# EPS Cocobolo SS Review



## SlingMan (Jul 4, 2010)

Below is a pic of my EPS Cocobolo sling shot I got from Jim Harris in the mail Friday.

http://www.slickpic.com/s/zNNu,N4NjGjZzw/SlingShots/photo#113631

For the last several months I kept trying to decide if I should buy an EPS from Jim
Harris @ Performance Catapults and 3 weeks ago I decided to go ahead and see first
hand what all the hype is about and try and make sense of over 10,000 views from
his thread of said sling shot.

After seeing one other cocobolo he made for another customer there was no doubt in 
my mind what wood I wanted him use for my EPS. Cocobolo was my choice!!!
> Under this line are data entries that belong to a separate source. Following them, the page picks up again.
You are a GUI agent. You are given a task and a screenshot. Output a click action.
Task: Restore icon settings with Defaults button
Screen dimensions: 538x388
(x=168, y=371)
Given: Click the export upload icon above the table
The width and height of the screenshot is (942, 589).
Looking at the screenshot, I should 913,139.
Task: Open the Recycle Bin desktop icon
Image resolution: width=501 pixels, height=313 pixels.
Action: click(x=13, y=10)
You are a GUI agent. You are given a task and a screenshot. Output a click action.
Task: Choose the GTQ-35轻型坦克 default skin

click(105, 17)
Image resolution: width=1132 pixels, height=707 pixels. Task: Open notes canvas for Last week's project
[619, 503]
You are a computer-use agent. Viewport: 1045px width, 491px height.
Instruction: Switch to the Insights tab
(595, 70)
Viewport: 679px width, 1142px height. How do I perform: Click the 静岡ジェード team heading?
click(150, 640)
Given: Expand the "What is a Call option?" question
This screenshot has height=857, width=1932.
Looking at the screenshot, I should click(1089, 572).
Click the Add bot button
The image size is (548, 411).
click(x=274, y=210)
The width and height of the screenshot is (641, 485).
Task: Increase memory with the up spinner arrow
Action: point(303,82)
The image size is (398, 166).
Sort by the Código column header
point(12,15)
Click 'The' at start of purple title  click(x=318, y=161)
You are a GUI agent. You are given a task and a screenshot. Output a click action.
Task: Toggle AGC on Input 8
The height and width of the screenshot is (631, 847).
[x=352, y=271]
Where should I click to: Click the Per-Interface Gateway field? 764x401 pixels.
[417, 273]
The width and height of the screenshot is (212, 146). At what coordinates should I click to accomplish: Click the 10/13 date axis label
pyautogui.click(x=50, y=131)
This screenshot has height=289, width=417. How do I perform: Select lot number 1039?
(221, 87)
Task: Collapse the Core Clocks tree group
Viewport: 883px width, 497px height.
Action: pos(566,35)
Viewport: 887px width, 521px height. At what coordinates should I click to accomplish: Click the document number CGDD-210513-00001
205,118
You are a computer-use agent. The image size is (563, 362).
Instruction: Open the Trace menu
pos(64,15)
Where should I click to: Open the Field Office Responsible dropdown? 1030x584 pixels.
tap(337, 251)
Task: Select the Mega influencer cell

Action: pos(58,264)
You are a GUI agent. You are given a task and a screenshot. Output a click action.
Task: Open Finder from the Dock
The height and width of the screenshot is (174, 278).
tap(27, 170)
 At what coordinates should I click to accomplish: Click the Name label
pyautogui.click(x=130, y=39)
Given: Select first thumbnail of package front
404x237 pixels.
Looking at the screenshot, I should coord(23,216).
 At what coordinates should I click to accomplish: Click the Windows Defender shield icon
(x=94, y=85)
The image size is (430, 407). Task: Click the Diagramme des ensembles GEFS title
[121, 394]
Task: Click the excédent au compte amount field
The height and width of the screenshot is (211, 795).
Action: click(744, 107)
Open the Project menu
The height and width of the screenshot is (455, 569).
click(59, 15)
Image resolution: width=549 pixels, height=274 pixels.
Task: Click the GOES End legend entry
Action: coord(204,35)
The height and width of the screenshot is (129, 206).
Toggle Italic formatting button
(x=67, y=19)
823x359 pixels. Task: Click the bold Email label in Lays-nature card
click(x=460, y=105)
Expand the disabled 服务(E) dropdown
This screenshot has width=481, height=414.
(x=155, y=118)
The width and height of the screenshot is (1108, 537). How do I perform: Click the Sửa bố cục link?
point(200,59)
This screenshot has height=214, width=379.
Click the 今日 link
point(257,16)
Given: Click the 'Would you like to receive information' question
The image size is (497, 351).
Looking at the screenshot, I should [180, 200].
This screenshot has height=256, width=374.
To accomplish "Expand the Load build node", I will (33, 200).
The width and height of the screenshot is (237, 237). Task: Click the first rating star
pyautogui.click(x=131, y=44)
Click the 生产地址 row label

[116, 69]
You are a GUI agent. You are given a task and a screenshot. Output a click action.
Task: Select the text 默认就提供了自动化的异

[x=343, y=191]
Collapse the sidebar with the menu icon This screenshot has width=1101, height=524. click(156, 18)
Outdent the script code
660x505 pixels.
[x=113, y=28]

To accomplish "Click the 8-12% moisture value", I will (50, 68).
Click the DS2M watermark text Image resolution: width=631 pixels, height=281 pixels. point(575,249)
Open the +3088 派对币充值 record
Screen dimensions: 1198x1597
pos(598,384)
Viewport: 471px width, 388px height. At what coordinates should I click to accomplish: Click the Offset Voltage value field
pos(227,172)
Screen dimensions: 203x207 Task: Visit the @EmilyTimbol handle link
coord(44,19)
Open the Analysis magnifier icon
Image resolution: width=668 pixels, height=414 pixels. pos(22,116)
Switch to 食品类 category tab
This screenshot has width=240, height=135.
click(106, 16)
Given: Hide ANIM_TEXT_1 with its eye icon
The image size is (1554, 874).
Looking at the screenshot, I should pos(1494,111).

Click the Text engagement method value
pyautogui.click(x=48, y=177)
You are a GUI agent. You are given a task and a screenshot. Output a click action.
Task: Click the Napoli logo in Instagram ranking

I waited several weeks before I recieved the finished product in the mail and Friday
when I opened the box I wasn't expecting to remove such a fine piece of art and a sling
shot to boot. Words can't really describe my initial feelings when I held this sling shot in my
hand. I can say for sure that even though Jim takes wonderful pics of his products, the pictures
just do not do justice for these fine pieces of art and craftmanship. The size is near perfect for
any shooter. The feel is incredible! Shooting with it is AMAZING! Yesterday I set up my indoor
catchbox @ 22', grabbed 10, 5/16" BB's and tried her out. I missed the first 2 shots just barely,
maybe by an 1/8" high. My next 5 shots were dead on. The last 2 shots hit the 1/16" steel cable 
supporting the 1" diameter steel washer I was shooting at. By this time I'm stoked at the performance.
I gather 20 more BB's and start dialing in with this beauty. By then end of my shooting session I was
@ 70-80 % accuracy and I've only owned the sling shot for one day.

Next came the real surprise! I'm down stairs with my wife watching TV and the phone rings. My wife
answers and then tells me a man by the name of Jim Harris would like to speak with you. I said, WHAT?
Jim Harris? He's the guy that made the EPS sling shot I bought. I must say that besides the quality and
craftsmanship of this sling shot, the phone call to ensure I recieved and was happy with his product was
beyond impressive to me personally. This is first class if you ask me!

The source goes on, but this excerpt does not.